== PROMPT A ==
Quote the passage from the Kubernetes sizing guidance between "During the DX" and "AWS ELB listeners.", inclusive, word for word.
== PROMPT B ==
Print the records from their first line through the line containing "I will point(741,370).", inclusive, reproducing each line without any change.

Sizing guidance for rendering in a large-sized Kubernetes configuration

This topic provides the details of the environments used for rendering in a large-sized Kubernetes configuration. You can also find the test results and recommendations for large configurations on this page.

Methodology

This sizing activity rendered scenarios for the Web Content Manager (WCM), Digital Asset Management (DAM), and HCL Digital Experience (DX) pages and portlets. This activity used a rendering setup enabled in AWS/Native-Kubernetes, where Kubernetes is installed directly in Amazon Elastic Cloud Compute (EC2) instances. A combination run was performed that rendered WCM content, DAM assets, and DX pages and portlets. The load distribution was WCM content (40%), DAM assets (30%), and DX pages and portlets (30%). All systems were pre-populated before performing the rendering tests.

To achieve the 30,000 concurrent users mark, an initial set of runs was done with a lower number of users on a multiple node setup with varying numbers of worker nodes. The tests started with eight worker nodes. The number of worker nodes and pods were increased as needed to achieve the desired load with an acceptable error rate (< 0.01%). After establishing the number of nodes, further steps were taken to optimize the limits on the available resources for each pod, as well as the ratios of key pods to each other.

The following table contains the rendering scenario details for a large configuration.

Concurrent users	WCM pages	DAM content	Pages and portlets content
30,000 users	200	25,000	80

For more information about the setup of test data, refer to the following sections:

Environment

This section provides details for the Kubernetes cluster, Load Balancer, JMeter agents, LDAP, and tuning setups used for this activity.

AWS/Native Kubernetes

The Kubernetes platform ran on an Amazon EC2 instance with the DX images installed and configured. In AWS/Native Kubernetes, the tests were executed in EC2 instances with 1 c5.2xlarge master node and 12 c5.4xlarge worker nodes. Refer to the following node setup details:

c5.2xlarge master node
- Node details
- Processor details
- Volume details
c5.4xlarge worker nodes
- Node details
- Processor details
- Volume details

DB2 instance

The tests used a c5.2xlarge remote DB2 instance for the core database. Refer to the following DB2 setup details:

c5.2xlarge remote DB2 instance

DB2 details
Processor details
Volume details

Load Balancer setup

AWS Elastic Load Balancing (ELB) was used to distribute incoming application traffic across multiple targets automatically. The c5.4xlarge instances, which support network bandwidth of up to 10Gbps, were selected to handle more virtual users in a large configuration, making AWS ELB an optimal choice.

During the DX Kubernetes deployment, the HAProxy service type was updated from LoadBalancer to NodePort with a designated serviceNodePort. Then, the EC2 worker node instances hosting the HAProxy pods were added as a target group within the AWS ELB listeners.

JMeter agents

To run the tests, a distributed AWS/JMeter agents setup consisting of 1 primary and 20 subordinate c5.2xlarge JMeter instances was used. Refer to the following JMeter setup details:

c5.2xlarge JMeter instance

Instance details
Processor details
Volume details

Note

Ramp-up time is five virtual users every two seconds. The test duration includes the ramp-up time plus one hour at the peak load of concurrent users.

== DATASET ==
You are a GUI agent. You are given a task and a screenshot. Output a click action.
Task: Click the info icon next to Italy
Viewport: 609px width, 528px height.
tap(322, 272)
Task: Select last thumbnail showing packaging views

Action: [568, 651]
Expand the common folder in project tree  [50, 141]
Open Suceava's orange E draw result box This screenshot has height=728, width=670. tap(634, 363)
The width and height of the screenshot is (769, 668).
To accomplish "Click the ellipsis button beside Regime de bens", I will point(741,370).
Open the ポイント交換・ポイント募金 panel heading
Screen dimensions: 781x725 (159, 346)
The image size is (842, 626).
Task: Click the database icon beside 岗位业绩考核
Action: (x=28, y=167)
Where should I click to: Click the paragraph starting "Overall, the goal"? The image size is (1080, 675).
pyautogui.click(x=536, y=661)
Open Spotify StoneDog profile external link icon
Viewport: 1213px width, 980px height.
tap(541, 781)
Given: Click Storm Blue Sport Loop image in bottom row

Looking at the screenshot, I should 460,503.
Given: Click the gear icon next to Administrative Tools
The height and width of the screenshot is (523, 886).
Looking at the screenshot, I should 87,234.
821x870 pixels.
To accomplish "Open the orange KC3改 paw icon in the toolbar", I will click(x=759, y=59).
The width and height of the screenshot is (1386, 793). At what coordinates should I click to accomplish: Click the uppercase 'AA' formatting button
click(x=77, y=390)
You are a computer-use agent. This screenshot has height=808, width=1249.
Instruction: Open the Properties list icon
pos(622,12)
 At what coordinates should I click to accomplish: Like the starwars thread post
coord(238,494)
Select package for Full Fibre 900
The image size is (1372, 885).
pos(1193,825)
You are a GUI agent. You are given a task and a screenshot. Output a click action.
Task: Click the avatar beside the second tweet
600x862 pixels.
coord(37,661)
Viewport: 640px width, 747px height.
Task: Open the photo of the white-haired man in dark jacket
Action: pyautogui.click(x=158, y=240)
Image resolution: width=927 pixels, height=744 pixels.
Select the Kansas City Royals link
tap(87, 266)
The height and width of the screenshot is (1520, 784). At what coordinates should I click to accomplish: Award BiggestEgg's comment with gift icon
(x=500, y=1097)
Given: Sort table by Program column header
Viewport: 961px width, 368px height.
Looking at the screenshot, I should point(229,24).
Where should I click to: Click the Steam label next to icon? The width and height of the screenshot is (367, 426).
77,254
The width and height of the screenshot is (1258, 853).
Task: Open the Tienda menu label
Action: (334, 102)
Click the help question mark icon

== WRITTEN SOLUTION A ==
During the DX Kubernetes deployment, the HAProxy service type was updated from LoadBalancer to NodePort with a designated serviceNodePort. Then, the EC2 worker node instances hosting the HAProxy pods were added as a target group within the AWS ELB listeners.

== WRITTEN SOLUTION B ==
You are a GUI agent. You are given a task and a screenshot. Output a click action.
Task: Click the info icon next to Italy
Viewport: 609px width, 528px height.
tap(322, 272)
Task: Select last thumbnail showing packaging views

Action: [568, 651]
Expand the common folder in project tree  [50, 141]
Open Suceava's orange E draw result box This screenshot has height=728, width=670. tap(634, 363)
The width and height of the screenshot is (769, 668).
To accomplish "Click the ellipsis button beside Regime de bens", I will point(741,370).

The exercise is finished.